On Thursday I golfed in an outing. I did not drink. I didn’t do anything like I did last year. I did treat myself with dignity and self respect and I feel good about that. No negative consequences will come from that day.

I am though dealing with a very bad consequence from my accident in April. I have to get car insurance and because of my careless driving ticket  the rate will be very high. I haven’t had the guts to run the numbers yet – but I really don’t know if I will be able to make bills. And it is so bad that it isn’t even a matter  of canceling Netflix and Hulu – I will do that – but this is a big fucking number. I already quit eating out. I quit drinking. I will quit buying shit I don’t need (I do need to do that, the party is seriously over) – but I don’t see what I can cut out that will save enough money to cover the cost of insurance. This is a problem without a solution. Maybe I have to get a second job. I have done that before and I remember I took home very little money. I don’t know. I will pray. Another saying in AA is that you have to give it away to keep it. We’ll see.
I am responsible for what I did. I really have never been one to blame someone else for my actions.

I am worried about how much help I will be to Griffin. He is 13. He will be able to enter drivers ed. soon. Will I be able to help him get a car.

If he doesn’t choose to go to LCC – will I be able to help him get into college? Is my credit so screwed that I will hurt rather than help? Thank God for Matt and Michelle.

I am feeling the pinch from changes in State of Michigan stuff. Stuff I don’t ever understand. Benefits and retirement and important stuff like that. My take home pay is less. I have to do something. I can’t remain still while getting screwed.

I have been more quiet lately because for me to share my feelings is to say things that go against all of the principles I am working so hard to apply. When I speak I want it to be true, unique and interesting. I am so sick of Facebook. People posting every single thought there. I find myself being tempted to do the same. I am stopping myself. I need to find some other way to post a feeling. One kid at AA said when you have any emotion treat it like a railroad crossing and stop – do nothing and wait for the train to pass.

I need to remember to slow down and not speak so fast. Not react so fast. Breathe. Pray.

A meditation book arrived yesterday – now I need to read it.

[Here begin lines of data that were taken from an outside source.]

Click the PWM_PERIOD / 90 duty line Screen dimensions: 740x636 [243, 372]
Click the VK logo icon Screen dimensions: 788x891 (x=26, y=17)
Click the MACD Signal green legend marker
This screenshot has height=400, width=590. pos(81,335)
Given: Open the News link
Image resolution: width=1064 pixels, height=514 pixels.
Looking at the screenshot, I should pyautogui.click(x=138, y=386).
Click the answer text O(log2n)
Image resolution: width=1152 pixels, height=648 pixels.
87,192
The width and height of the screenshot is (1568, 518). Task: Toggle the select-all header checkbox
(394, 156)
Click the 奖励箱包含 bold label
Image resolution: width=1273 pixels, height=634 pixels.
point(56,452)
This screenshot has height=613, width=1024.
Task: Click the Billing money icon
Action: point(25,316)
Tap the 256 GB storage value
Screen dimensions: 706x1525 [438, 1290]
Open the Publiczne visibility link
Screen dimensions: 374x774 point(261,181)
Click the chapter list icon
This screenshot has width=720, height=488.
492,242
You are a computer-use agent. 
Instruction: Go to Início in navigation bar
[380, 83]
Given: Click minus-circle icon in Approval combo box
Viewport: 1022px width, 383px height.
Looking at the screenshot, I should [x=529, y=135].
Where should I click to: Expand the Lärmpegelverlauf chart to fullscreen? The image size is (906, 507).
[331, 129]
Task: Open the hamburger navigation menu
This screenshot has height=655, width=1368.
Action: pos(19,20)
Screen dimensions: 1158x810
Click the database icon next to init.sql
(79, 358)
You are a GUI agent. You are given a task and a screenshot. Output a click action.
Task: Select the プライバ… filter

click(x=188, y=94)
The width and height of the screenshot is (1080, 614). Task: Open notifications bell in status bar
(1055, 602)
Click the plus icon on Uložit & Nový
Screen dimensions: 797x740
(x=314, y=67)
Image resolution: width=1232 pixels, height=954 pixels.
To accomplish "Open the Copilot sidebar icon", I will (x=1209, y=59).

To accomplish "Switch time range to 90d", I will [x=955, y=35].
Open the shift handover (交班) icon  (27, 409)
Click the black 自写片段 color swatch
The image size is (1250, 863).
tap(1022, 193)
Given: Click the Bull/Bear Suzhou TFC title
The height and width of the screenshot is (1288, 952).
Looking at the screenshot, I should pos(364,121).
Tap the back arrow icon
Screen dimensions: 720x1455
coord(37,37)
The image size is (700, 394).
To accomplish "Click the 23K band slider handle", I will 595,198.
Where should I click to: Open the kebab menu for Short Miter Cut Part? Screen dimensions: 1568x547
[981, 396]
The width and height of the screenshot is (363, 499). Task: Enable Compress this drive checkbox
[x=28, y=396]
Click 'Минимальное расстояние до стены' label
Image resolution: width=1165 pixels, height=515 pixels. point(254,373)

Just like others I thought drinking was my only problem. Drinking was my unhealthy coping mechanism to all of my problems. So many things bug me. So many things that I cannot control. Few things are any of my business. I need to acknowledge that and let those things go. Drinking was not the solution. Being a high-strung asshole is not the solution. I will figure this out. It is going to take patience, practice, determination and strength. God willing.

Amen.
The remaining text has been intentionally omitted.